<<<<

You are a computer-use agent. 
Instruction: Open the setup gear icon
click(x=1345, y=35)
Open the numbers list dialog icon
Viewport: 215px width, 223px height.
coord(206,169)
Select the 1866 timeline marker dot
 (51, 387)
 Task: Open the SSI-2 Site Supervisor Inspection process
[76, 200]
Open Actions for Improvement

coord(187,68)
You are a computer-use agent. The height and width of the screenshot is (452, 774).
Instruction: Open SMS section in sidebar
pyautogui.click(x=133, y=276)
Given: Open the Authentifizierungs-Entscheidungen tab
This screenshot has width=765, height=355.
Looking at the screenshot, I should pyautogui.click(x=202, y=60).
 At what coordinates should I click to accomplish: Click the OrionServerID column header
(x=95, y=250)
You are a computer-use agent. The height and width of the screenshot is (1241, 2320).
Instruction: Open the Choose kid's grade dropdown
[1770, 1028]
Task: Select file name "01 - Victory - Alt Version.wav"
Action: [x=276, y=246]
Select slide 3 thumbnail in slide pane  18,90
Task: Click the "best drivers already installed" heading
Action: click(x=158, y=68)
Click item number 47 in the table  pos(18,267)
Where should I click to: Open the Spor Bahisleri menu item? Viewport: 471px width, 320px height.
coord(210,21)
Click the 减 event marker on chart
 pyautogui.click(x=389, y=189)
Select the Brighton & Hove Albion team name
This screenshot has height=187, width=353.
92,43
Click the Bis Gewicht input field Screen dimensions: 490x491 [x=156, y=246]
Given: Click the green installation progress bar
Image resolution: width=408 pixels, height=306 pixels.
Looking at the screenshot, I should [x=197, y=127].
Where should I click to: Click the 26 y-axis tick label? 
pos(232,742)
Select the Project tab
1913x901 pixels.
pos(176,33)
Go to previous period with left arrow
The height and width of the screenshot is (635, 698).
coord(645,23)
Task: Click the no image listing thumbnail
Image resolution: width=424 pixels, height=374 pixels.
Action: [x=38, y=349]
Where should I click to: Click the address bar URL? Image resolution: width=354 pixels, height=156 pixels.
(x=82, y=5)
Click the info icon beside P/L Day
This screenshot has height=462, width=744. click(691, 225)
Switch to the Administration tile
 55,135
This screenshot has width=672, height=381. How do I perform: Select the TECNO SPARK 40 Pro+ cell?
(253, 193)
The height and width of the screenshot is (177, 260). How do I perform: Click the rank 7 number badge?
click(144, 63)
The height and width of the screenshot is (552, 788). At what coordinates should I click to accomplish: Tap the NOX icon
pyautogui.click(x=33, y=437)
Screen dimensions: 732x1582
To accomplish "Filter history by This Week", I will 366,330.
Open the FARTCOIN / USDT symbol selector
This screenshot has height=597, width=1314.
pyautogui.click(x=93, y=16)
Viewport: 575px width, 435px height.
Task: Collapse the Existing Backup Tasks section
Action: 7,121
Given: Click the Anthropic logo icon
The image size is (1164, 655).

>>>>

What is needed is an exact copy of every record above.

■ **Answer space**:
You are a computer-use agent. 
Instruction: Open the setup gear icon
click(x=1345, y=35)
Open the numbers list dialog icon
Viewport: 215px width, 223px height.
coord(206,169)
Select the 1866 timeline marker dot
 (51, 387)
 Task: Open the SSI-2 Site Supervisor Inspection process
[76, 200]
Open Actions for Improvement

coord(187,68)
You are a computer-use agent. The height and width of the screenshot is (452, 774).
Instruction: Open SMS section in sidebar
pyautogui.click(x=133, y=276)
Given: Open the Authentifizierungs-Entscheidungen tab
This screenshot has width=765, height=355.
Looking at the screenshot, I should pyautogui.click(x=202, y=60).
 At what coordinates should I click to accomplish: Click the OrionServerID column header
(x=95, y=250)
You are a computer-use agent. The height and width of the screenshot is (1241, 2320).
Instruction: Open the Choose kid's grade dropdown
[1770, 1028]
Task: Select file name "01 - Victory - Alt Version.wav"
Action: [x=276, y=246]
Select slide 3 thumbnail in slide pane  18,90
Task: Click the "best drivers already installed" heading
Action: click(x=158, y=68)
Click item number 47 in the table  pos(18,267)
Where should I click to: Open the Spor Bahisleri menu item? Viewport: 471px width, 320px height.
coord(210,21)
Click the 减 event marker on chart
 pyautogui.click(x=389, y=189)
Select the Brighton & Hove Albion team name
This screenshot has height=187, width=353.
92,43
Click the Bis Gewicht input field Screen dimensions: 490x491 [x=156, y=246]
Given: Click the green installation progress bar
Image resolution: width=408 pixels, height=306 pixels.
Looking at the screenshot, I should [x=197, y=127].
Where should I click to: Click the 26 y-axis tick label? 
pos(232,742)
Select the Project tab
1913x901 pixels.
pos(176,33)
Go to previous period with left arrow
The height and width of the screenshot is (635, 698).
coord(645,23)
Task: Click the no image listing thumbnail
Image resolution: width=424 pixels, height=374 pixels.
Action: [x=38, y=349]
Where should I click to: Click the address bar URL? Image resolution: width=354 pixels, height=156 pixels.
(x=82, y=5)
Click the info icon beside P/L Day
This screenshot has height=462, width=744. click(691, 225)
Switch to the Administration tile
 55,135
This screenshot has width=672, height=381. How do I perform: Select the TECNO SPARK 40 Pro+ cell?
(253, 193)
The height and width of the screenshot is (177, 260). How do I perform: Click the rank 7 number badge?
click(144, 63)
The height and width of the screenshot is (552, 788). At what coordinates should I click to accomplish: Tap the NOX icon
pyautogui.click(x=33, y=437)
Screen dimensions: 732x1582
To accomplish "Filter history by This Week", I will 366,330.
Open the FARTCOIN / USDT symbol selector
This screenshot has height=597, width=1314.
pyautogui.click(x=93, y=16)
Viewport: 575px width, 435px height.
Task: Collapse the Existing Backup Tasks section
Action: 7,121
Given: Click the Anthropic logo icon
The image size is (1164, 655).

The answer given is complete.